2

I need to loop over every folder in a directory and find the user responsible for the first and last commit. Is there any smart way to do this in git bash? I tried looking into this with the subprocess module in Python, and using that to loop through the folders, but not sure that is a good approach

What I have tried is

  • git log -- path/to/folder: This solution just lists all commits to that subfolder. But I wish to filter only the first and last commit. I also wish to loop through all folders in the directory
  • The replies in this stackoverflow thread link: They didn't seem to work for me (either printing nothing, or giving an error)
oskros
  • 3,101
  • 2
  • 9
  • 28
  • Did you have a look at GitPython module? https://gitpython.readthedocs.io/en/stable/ – ypnos Nov 23 '20 at 12:44
  • Also you might have a look at this question: https://stackoverflow.com/questions/10073154/git-log-follow-the-gitpython-way – ypnos Nov 23 '20 at 12:53
  • At first glance it seems they focus on commit history for files, and not directories so it doesn't fully solve it for me. But I will have a more thorough look, thanks! – oskros Nov 23 '20 at 12:56
  • I thought it would work the same for directories, but I guess that was a misconception on my side. – ypnos Nov 23 '20 at 13:22
  • Can you describe in more details what doesn't work with `git log -- path/to/folder` ? – LeGEC Nov 23 '20 at 14:13
  • Yes of course, edited my question – oskros Nov 23 '20 at 14:22

2 Answers2

3

Assuming you are interested in the current branch only, you can get the first commit via Git Bash with

git rev-list HEAD -- path/to/folder | tail -1

and the last commit with

git rev-list HEAD -- path/to/folder | head -1

git rev-list is similar to git log, but it is a "plumbing" command. "Plumbing" commands are a bit less user-friendly than "porcelain" commands like git log, but they are guaranteed to behave consistently regardless of your personal settings whereas "porcelain" commands may have different output depending on your config. Because of this, it's usually a good idea to use "plumbing" commands when writing scripts/programs.
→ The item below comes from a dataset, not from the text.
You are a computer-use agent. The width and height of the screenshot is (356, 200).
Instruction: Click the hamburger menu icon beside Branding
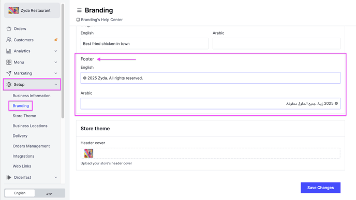coord(79,10)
git rev-list returns only the commit hash by default, but you can use --pretty/--format options similar to git log.

head and tail take a longer input—in this case, the entire list of commits for a path—and return only the first/last n lines, where n is whatever number you give as the parameter. git log and git rev-list show the most recent commit first, so you need tail to get the first commit and head to get the last.

You could also get the last commit using

git rev-list HEAD -1 -- path/to/folder

without piping to head. However, you cannot get the first commit using Git's built-in commit-limiting options, because e.g.
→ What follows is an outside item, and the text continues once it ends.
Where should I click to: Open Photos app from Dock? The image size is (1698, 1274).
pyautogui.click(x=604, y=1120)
git rev-list HEAD --reverse -1 -- path/to/folder

applies the -1 limiter first, returning only the last commit, before applying --reverse.

Finally, it's worth noting that Git doesn't truly track directories, only files. If you create a folder with no files in it, it's not possible to commit that folder, and if you delete all the files within a folder, then as far as Git is concerned that folder doesn't exist anymore. The upshot is: these commands will get you the first and last commits that touch any file within the directory (and its subdirectories) as opposed to the directory itself. This distinction may or may not be important for your scenario.

Daniel Smith
  • 438
  • 4
  • 7
0

I solved my issue with subprocess in the end

import subprocess
import os

dir_path = os.path.normpath('C:/folder_path')
for f in os.listdir(dir_path):
    subpath = os.path.join(dir_path, f)
    subprocess_args = ['git', 'log', "--pretty=format:{'author': '%aN', 'date': '%as', 'email': '%ce'}", subpath]
    commits = subprocess.check_output(subprocess_args).decode().split('\n')
    print(f'{f} -- first: {commits[-1]}, last: {commits[0]}')
oskros
  • 3,101
  • 2
  • 9
  • 28